De Blasio had been mayor of the city until January 1, 2022, but we’d all tired of him years earlier—at around the same time he lost interest in us and decided to try running for president. (Spoiler alert: He didn’t get far.) For his entire second term, he accomplished nothing except for managing the city through Covid. Which… okay. Fine. Over the course of eight years, he brought us universal pre-K and a slightly more organized viral holocaust. It was something, but it was not enough. He never seemed focused, present, engaged. All his term did he look away—to the future, to the horizon. Never his mind on where he was, what he was doing. He was elsewhere.
When he departed the office, many of us were happy! Not because Eric Adams was taking over but because De Blasio would finally leave us alone for a while.

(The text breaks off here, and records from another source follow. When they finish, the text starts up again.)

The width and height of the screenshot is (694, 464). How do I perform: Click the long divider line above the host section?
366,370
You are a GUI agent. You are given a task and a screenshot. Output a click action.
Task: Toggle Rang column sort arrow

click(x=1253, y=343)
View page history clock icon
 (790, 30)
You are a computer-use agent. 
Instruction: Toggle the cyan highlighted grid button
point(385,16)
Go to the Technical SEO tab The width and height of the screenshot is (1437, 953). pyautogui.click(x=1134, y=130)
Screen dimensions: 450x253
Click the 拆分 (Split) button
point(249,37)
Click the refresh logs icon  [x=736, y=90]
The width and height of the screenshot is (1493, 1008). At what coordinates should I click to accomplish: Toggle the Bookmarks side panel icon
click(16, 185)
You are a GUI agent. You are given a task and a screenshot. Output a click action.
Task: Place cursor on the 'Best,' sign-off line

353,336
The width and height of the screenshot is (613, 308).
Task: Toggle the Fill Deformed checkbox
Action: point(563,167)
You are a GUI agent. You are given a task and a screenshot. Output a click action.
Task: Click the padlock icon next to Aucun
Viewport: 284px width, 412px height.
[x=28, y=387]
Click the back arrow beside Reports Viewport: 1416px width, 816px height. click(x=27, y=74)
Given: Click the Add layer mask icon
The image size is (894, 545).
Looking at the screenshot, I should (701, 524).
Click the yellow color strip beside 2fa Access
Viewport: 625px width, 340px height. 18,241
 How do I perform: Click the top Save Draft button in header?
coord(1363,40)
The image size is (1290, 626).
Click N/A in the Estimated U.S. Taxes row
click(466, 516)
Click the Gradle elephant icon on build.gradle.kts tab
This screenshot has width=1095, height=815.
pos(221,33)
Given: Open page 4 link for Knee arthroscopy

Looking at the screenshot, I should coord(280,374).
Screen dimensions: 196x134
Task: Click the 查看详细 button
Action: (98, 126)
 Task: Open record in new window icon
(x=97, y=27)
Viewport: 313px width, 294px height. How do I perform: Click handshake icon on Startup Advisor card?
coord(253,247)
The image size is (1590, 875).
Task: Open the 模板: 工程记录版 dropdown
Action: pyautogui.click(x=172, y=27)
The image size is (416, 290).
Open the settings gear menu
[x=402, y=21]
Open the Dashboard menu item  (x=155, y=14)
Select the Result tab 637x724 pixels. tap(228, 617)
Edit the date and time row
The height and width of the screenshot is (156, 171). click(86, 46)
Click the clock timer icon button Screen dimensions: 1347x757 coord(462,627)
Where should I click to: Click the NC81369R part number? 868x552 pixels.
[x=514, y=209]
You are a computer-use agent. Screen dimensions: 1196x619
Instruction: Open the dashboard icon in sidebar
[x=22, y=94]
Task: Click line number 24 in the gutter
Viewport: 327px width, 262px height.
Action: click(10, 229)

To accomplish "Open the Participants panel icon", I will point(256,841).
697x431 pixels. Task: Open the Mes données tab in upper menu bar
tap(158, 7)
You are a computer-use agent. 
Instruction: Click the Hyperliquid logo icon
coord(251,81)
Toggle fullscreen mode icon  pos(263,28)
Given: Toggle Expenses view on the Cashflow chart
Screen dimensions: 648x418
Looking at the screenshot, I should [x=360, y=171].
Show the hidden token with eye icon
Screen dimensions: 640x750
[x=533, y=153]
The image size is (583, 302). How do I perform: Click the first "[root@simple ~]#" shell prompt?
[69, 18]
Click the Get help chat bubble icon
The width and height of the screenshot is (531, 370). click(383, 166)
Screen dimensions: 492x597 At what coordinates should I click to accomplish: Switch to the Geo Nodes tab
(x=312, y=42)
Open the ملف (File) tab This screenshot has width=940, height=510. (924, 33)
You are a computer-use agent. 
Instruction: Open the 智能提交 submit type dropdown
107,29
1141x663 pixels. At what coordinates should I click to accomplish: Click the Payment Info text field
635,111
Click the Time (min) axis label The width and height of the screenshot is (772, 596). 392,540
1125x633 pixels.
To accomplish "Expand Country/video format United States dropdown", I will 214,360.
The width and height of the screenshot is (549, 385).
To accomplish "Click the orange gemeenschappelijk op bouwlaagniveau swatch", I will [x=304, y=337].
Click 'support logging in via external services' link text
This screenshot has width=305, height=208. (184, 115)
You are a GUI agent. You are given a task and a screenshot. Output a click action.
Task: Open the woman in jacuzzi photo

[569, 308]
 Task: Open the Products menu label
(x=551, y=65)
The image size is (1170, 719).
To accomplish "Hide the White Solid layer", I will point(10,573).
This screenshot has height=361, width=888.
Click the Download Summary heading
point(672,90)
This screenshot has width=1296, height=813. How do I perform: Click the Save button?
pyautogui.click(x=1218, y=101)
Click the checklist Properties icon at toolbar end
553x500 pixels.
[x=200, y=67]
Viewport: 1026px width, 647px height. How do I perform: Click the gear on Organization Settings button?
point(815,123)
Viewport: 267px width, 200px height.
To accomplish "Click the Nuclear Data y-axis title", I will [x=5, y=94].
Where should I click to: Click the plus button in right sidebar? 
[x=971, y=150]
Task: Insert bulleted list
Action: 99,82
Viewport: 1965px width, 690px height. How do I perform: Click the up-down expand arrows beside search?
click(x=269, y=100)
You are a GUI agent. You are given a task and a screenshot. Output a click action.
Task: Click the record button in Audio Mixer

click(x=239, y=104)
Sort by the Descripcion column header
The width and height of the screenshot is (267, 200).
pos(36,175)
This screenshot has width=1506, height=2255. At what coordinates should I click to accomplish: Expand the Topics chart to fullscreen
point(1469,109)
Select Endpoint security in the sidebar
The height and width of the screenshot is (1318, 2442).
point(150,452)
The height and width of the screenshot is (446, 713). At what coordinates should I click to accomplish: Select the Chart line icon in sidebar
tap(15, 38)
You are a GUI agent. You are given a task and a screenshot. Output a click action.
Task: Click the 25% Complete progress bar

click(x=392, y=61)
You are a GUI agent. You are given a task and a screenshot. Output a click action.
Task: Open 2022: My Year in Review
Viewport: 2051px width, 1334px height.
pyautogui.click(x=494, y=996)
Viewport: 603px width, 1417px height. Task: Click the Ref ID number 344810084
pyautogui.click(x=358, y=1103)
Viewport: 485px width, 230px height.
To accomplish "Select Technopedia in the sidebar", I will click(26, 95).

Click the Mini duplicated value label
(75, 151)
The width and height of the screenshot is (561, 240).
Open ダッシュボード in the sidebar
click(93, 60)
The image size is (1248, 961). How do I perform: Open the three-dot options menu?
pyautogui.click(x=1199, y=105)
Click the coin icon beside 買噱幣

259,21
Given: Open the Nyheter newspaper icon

“A while” turned out not to be very long. Within a few months, De Blasio had decided he should run for Congress, representing the 10th District—where I happen to live. God, it was dumb. And annoying. Why did he think anyone still wanted him around? But I guess if you’ve been a successful politician long enough, you can always find aides and supporters and backers to keep you in the public eye well past your expiration date. I resigned myself to having to vote him out in the primary.
But then, one Saturday in late May, when I was shopping at the Grand Army Plaza farmers market, I was approached by a man with a clipboard who asked me to sign a petition for Bill de Blasio.
“Is it a petition to tell him to go away and never return to public life?” I asked.
No, he said. But if you need to tell him that, he added, the former mayor is right over there.
And indeed he was. Bill de Blasio was talking to people not 20 feet away. And so it was time to take up the aide’s challenge and tell the guy what he needed to hear. I walked over, waited till he’d finished with one last constituent, then began talking to the very, very tall former mayor of New York City.
First, I thanked him for universal pre-K. It was good. Then I asked him to just leave politics for the next several years. Run for nothing. Go away. Do something else. Let us all just fucking recover. He probably needed it, too—he hadn’t been able to focus, maybe this was the time to find something new and different, not throw himself back into the political ring.
He took it well. But what about the city under the pandemic, he asked: Didn’t he handle that well?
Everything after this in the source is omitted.